■ WHAT IS EXPECTED ■
Could you reproduce the lines below from the one with "Task: Open the LinkedIn profile icon" through the one with "Given: Toggle the"? Keep both ends and add nothing.

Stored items

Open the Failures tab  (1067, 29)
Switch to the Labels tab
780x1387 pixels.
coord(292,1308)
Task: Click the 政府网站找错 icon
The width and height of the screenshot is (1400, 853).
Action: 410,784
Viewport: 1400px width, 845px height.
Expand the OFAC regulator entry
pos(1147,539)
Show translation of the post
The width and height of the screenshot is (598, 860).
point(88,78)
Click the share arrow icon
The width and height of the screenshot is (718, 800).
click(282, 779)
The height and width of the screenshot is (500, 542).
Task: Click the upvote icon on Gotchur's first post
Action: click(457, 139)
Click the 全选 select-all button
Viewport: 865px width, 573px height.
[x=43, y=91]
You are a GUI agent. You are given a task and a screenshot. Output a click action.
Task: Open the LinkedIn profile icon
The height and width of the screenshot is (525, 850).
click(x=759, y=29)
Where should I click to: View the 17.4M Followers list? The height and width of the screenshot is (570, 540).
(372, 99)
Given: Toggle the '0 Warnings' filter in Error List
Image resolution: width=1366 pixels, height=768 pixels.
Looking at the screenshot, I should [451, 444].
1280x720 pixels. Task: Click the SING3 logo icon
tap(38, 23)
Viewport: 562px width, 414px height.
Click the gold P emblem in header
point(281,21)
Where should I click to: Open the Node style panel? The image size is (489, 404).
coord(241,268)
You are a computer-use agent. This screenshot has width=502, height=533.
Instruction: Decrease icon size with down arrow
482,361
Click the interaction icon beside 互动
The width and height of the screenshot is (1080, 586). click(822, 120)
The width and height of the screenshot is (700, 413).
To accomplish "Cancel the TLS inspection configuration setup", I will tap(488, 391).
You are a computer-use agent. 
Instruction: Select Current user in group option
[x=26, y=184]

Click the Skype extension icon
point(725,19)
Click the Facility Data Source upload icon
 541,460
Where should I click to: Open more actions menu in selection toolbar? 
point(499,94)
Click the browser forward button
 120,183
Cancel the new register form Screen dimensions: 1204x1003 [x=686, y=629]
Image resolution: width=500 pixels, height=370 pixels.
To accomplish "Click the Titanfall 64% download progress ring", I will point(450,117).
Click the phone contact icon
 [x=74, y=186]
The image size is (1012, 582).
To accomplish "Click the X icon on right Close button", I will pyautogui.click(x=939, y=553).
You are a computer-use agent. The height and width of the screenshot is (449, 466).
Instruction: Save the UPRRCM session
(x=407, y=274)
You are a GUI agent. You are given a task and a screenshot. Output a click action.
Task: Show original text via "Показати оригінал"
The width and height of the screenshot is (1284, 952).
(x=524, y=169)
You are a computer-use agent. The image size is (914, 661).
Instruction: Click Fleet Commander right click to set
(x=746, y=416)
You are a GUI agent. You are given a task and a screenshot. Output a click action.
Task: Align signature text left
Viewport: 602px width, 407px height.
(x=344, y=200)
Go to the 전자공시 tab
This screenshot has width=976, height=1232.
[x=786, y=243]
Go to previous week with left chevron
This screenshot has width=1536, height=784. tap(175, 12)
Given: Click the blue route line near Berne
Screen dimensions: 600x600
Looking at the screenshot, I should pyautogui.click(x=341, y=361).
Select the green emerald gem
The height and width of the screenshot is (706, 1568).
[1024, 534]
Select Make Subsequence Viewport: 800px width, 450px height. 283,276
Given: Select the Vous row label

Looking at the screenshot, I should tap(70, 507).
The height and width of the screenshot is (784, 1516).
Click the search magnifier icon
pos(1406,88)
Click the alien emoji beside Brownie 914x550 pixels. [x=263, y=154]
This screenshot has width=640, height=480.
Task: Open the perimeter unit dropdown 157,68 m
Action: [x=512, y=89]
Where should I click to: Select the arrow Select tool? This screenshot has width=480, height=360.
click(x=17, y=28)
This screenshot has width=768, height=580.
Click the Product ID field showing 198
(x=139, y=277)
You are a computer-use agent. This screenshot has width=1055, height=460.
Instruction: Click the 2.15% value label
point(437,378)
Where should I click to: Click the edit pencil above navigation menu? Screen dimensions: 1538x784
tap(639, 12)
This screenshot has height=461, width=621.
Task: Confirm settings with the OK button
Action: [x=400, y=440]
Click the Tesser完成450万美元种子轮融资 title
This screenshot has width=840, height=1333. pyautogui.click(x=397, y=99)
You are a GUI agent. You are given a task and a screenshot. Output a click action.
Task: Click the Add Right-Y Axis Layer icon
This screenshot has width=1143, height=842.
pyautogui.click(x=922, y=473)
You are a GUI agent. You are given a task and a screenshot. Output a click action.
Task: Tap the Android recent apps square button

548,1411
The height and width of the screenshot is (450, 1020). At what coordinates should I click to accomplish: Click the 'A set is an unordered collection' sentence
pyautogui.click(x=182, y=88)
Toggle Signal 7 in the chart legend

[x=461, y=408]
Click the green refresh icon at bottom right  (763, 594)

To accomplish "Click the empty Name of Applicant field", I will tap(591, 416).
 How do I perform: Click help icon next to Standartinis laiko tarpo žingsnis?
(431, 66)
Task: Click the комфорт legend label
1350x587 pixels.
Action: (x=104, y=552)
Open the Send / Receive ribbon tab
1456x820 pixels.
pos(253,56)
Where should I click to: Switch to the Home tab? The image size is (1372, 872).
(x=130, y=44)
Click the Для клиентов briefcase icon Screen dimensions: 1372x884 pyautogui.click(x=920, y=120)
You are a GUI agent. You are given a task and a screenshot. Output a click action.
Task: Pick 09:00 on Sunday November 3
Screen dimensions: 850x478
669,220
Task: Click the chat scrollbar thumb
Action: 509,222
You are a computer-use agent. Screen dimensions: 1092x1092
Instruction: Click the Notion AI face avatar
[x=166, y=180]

■ WRITTEN RESPONSE ■
Task: Open the LinkedIn profile icon
The height and width of the screenshot is (525, 850).
click(x=759, y=29)
Where should I click to: View the 17.4M Followers list? The height and width of the screenshot is (570, 540).
(372, 99)
Given: Toggle the '0 Warnings' filter in Error List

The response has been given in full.